> [What is expected] Please restate each line of the data below exactly. Omit all images.
:: Material provided ::
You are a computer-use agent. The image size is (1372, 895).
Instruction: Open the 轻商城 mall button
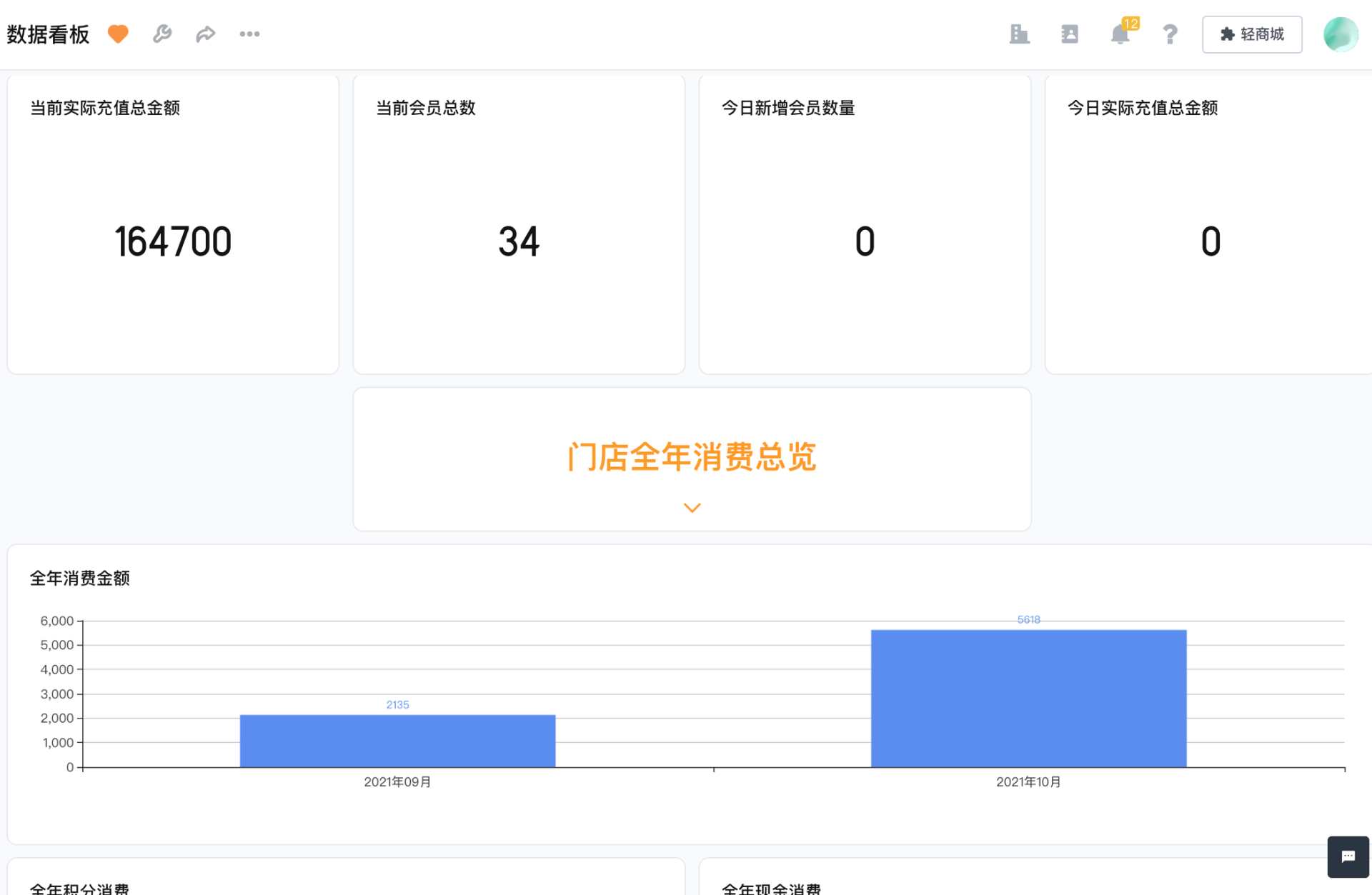click(x=1251, y=34)
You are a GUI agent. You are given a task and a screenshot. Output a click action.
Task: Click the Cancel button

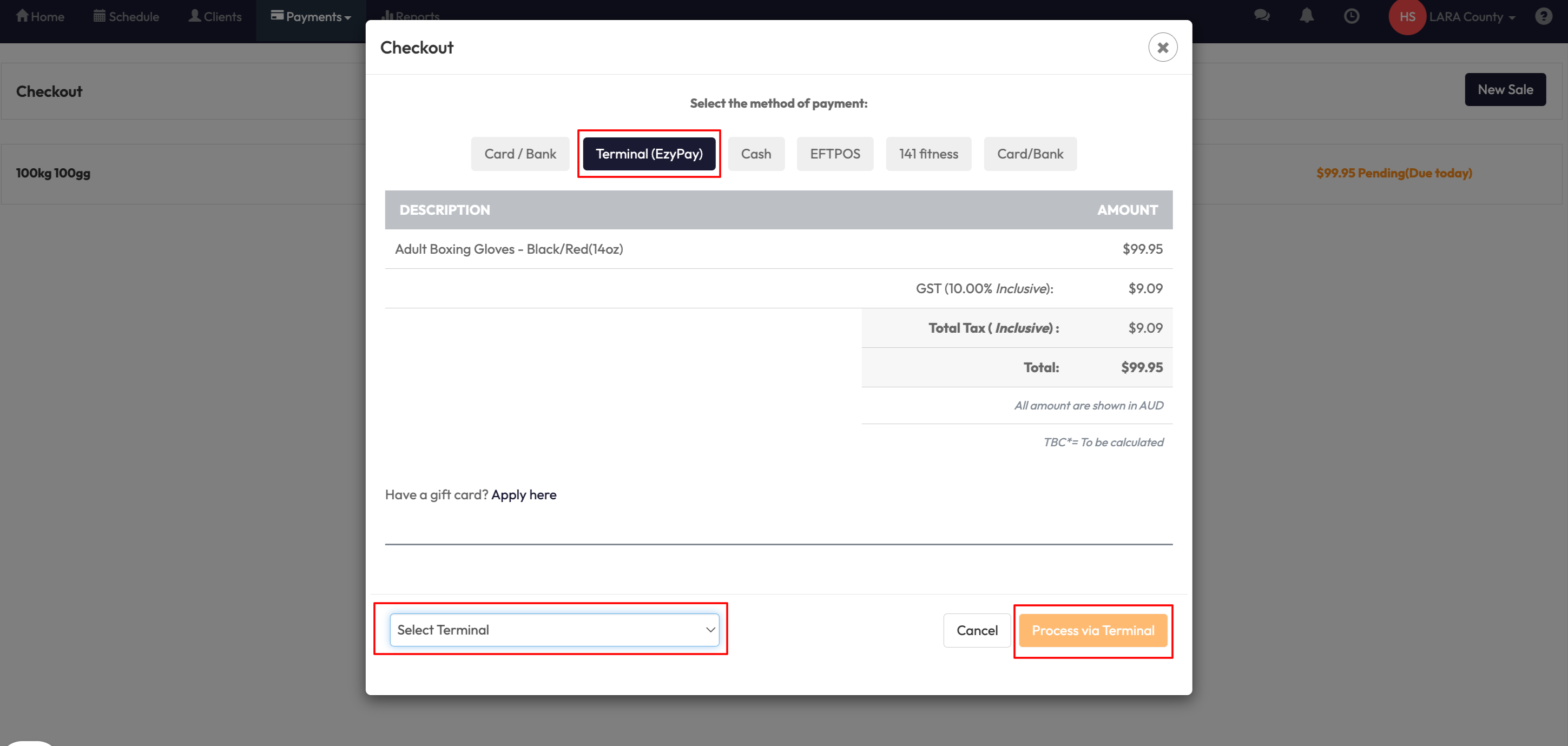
:::
> [Result]
You are a computer-use agent. The image size is (1372, 895).
Instruction: Open the 轻商城 mall button
click(x=1251, y=34)
You are a GUI agent. You are given a task and a screenshot. Output a click action.
Task: Click the Cancel button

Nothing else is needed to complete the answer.